The 20 designs in the sale have been selected for their artistic and historical significance. Some typify the particular style of a designer while others display a notable technique. “We managed to gather impressive works such as the only known version of the Gratte-ciel steel skyscraper light by Serge Mouille and one of the few examples of Marc Newson’s Pod of Drawers still in private hands,” says Emmanuel Berard, director of Artcurial’s design department.

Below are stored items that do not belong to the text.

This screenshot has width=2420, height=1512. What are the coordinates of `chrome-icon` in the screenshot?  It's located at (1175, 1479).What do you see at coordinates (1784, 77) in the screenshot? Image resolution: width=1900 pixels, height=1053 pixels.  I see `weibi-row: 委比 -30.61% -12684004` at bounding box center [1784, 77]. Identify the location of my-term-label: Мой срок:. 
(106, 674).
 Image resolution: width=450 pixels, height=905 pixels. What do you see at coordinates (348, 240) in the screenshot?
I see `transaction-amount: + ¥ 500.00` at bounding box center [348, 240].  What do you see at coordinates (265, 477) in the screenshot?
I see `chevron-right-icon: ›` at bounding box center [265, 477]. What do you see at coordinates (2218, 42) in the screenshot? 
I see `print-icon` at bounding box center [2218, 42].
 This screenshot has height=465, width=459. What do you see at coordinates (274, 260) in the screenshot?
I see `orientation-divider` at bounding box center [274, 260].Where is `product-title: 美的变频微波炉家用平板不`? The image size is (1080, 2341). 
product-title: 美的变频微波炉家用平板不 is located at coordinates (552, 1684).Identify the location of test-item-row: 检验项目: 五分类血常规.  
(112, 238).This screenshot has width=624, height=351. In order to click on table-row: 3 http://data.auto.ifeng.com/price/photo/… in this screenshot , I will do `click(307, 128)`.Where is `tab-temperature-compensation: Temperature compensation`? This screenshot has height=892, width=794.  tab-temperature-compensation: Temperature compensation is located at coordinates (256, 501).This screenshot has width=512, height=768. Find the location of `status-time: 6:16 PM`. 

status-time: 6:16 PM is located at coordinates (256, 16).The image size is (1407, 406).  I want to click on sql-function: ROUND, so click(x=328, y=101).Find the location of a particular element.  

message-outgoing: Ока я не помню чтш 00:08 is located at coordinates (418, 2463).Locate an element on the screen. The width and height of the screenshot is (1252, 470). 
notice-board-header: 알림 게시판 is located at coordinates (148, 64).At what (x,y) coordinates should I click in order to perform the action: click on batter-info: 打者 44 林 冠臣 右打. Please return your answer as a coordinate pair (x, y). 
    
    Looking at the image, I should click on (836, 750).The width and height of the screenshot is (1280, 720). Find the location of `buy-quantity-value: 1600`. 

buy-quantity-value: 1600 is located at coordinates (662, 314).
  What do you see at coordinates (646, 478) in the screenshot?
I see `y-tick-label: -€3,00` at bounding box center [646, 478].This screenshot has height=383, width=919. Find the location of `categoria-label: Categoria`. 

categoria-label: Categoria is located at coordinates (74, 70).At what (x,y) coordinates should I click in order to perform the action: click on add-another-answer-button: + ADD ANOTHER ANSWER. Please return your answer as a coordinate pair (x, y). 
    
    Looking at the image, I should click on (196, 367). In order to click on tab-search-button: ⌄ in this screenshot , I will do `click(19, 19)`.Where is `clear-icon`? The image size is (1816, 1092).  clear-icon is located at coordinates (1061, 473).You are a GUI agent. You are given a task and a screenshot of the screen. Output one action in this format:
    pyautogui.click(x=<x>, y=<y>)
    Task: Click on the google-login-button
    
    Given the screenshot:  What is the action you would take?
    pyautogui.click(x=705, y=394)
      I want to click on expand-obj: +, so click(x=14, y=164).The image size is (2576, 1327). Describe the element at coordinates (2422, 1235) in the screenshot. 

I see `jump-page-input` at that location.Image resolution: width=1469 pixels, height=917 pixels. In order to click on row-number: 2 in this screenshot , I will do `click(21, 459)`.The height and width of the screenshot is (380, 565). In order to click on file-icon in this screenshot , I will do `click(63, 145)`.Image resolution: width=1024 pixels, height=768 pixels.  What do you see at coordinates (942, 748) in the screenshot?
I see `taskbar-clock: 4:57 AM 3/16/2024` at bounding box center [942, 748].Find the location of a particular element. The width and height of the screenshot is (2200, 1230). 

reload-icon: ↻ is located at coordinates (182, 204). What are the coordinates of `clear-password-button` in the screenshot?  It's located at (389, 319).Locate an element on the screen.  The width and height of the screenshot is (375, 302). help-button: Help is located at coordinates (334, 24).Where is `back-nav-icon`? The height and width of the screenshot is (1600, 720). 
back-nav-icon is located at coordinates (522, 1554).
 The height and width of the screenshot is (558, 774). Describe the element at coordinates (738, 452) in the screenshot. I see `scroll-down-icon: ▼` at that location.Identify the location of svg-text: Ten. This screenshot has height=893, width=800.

Very few versions of Gratte-ciel (estimate €200,000-€300,000) were made, because of its complex construction. Inspired by constructivism, it was originally shown at the Salon des Art Ménagers in 1962. Another sought-after lamp is Ingo Maurer’s Big M table light (estimate €4,000-€6,000), from about 1970. With its figurative shape – signalling the letter M – sitting on a brass and chrome steel base, it was one of the first lights to employ neon in a theatrical way for domestic environments.
Newson created his sinuous Pod of Drawers (estimate €600,000-€700,000) in 1987, having been inspired by André Groult’s Chiffonnier Anthropomorphe from 1925, and made only 10 – by hand, using cut aluminium panels riveted to a fibreglass structure.
Equally eye-catching is Ron Arad’s curvaceous Sit armchair (estimate €35,000-€45,000). Originally created in 1990 in a limited edition of 20, the hammered and patinated stainless-steel chair perfectly blends art, sculpture and furniture design in the artist’s own inimitable way.
Collectors will also have their eye on a grey lacquered steel and aluminium LC11 Ahmedabad wall lamp by Le Corbusier (estimate €30,000-€50,000) from 1954 and Jean Royère’s metal lacquered Jets d’Eau floor lamp (estimate €20,000-€30,000) from 1955.
And with Claude Lalanne’s work increasing in value, it’s likely that a pair of stamped golden bronze Gingko chairs (estimate €80,000-€100,000), designed in 1996, and a coffee table (estimate €70,000-€90,000) in the same material could surpass their estimates.